* **Problems to work on**:
- a) Reproduce the part of the Haskell passage between "(=<<) :: Monad" and "which get used.", inclusive.
- b) In one to three sentences, explain why, according to the Haskell passage, the expression (>>=) id (+) 3 evaluates to 3 + 3.

* **Passage shown**:
====
This follows from how >>= is defined for the ((->) r) types:

(f =<< g) x  =  f (g x) x

Thus

(>>=) id (+) 3
=
(id >>= (+)) 3
=
((+) =<< id) 3
=
(+) (id 3) 3
=
3 + 3

see the types:

> :t let (f =<< g) x = f (g x) x in (=<<)
let (f =<< g) x = f (g x) x in (=<<)
        :: (t1 -> (t2 -> t)) -> (t2 -> t1) -> (t2 -> t)

> :t (=<<)
(=<<) :: Monad m => (a -> m b) -> m a -> m b

The types match with

t1 ~ a
(t2 ->) ~ m    -- this is actually ((->) t2)`
t ~ b

Thus the constraint Monad m here means Monad ((->) t2), and that defines the definition of =<< and >>= which get used.

If you want to deduce the definition from the type,

(>>=) :: Monad m => m a -> (a -> m b) -> m b
m ~ ((->) r)

(>>=) :: (r -> a) -> (a -> r -> b) -> (r -> b)
(>>=)    f            g                r =  b
  where
  a  = f r
  rb = g a
  b  = rb r

which after the simplification becomes the one we used above.
====
* **Extracted entries**:
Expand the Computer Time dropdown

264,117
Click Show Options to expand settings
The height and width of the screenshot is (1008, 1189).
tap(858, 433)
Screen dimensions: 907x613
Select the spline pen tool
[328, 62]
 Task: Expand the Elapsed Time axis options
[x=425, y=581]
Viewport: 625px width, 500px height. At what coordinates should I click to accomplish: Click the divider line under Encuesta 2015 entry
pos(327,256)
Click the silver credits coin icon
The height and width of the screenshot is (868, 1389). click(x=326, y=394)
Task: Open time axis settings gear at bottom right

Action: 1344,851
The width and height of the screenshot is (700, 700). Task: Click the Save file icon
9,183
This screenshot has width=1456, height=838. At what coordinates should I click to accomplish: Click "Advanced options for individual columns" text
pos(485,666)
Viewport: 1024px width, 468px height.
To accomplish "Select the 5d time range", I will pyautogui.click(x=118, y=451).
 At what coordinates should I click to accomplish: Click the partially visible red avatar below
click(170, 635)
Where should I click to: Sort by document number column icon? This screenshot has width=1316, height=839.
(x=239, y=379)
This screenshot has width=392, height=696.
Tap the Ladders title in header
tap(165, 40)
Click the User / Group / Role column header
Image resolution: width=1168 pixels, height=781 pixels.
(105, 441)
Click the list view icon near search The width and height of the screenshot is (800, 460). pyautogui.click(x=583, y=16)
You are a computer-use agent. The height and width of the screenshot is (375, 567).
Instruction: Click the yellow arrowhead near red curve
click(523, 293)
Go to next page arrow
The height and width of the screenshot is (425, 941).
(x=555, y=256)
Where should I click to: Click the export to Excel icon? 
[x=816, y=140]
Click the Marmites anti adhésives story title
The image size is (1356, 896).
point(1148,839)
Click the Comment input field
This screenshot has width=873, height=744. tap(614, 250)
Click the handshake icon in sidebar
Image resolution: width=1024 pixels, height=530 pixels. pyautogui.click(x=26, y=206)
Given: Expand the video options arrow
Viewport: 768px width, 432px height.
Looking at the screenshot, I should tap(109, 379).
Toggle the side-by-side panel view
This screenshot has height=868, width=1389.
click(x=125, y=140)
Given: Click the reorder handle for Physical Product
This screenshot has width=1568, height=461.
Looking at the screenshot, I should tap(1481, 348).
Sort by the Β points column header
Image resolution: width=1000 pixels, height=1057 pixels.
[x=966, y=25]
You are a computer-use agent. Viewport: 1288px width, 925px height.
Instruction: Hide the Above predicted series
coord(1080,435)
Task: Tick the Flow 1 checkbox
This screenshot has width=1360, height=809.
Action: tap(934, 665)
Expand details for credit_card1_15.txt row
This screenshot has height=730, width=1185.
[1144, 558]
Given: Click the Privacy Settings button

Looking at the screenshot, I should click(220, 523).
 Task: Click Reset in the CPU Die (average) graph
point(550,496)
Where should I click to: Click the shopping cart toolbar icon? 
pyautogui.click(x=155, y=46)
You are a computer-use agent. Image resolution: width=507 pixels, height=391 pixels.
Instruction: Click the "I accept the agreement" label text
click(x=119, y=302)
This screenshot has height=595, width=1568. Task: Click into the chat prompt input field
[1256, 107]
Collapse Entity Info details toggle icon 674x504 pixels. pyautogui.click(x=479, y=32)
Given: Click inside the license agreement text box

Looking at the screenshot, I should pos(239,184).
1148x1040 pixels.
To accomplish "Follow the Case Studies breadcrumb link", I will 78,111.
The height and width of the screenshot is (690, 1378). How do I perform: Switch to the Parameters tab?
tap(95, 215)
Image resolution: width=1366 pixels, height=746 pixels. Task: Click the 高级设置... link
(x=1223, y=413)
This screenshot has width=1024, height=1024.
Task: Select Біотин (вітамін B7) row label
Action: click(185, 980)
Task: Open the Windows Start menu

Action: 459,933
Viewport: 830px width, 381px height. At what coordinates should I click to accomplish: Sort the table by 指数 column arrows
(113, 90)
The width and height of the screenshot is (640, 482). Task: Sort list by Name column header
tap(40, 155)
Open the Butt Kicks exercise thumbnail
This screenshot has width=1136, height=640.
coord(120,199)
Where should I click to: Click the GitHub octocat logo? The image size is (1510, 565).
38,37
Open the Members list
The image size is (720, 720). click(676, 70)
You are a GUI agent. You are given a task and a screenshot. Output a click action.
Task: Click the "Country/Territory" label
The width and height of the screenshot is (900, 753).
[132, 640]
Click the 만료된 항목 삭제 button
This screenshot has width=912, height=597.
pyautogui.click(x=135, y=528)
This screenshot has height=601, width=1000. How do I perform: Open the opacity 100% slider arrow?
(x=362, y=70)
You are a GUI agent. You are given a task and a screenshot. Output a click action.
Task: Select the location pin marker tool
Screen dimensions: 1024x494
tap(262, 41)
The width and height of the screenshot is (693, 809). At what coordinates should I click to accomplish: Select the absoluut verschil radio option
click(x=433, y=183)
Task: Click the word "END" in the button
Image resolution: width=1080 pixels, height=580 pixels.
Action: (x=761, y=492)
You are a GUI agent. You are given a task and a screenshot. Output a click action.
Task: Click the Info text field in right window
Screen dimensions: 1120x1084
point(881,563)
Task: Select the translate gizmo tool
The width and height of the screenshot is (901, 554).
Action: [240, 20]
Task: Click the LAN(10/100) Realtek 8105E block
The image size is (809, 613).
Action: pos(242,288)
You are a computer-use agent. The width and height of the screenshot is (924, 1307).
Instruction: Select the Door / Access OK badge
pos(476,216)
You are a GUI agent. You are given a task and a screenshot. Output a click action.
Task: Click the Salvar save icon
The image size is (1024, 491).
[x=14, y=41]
====
* **Answers for this exercise**:
- a)
(=<<) :: Monad m => (a -> m b) -> m a -> m b

The types match with

t1 ~ a
(t2 ->) ~ m    -- this is actually ((->) t2)`
t ~ b

Thus the constraint Monad m here means Monad ((->) t2), and that defines the definition of =<< and >>= which get used.

- b) The result follows from how >>= is defined for the ((->) r) types: (f =<< g) x = f (g x) x. Rewriting (>>=) id (+) 3 as ((+) =<< id) 3 and applying that definition gives (+) (id 3) 3, which is 3 + 3.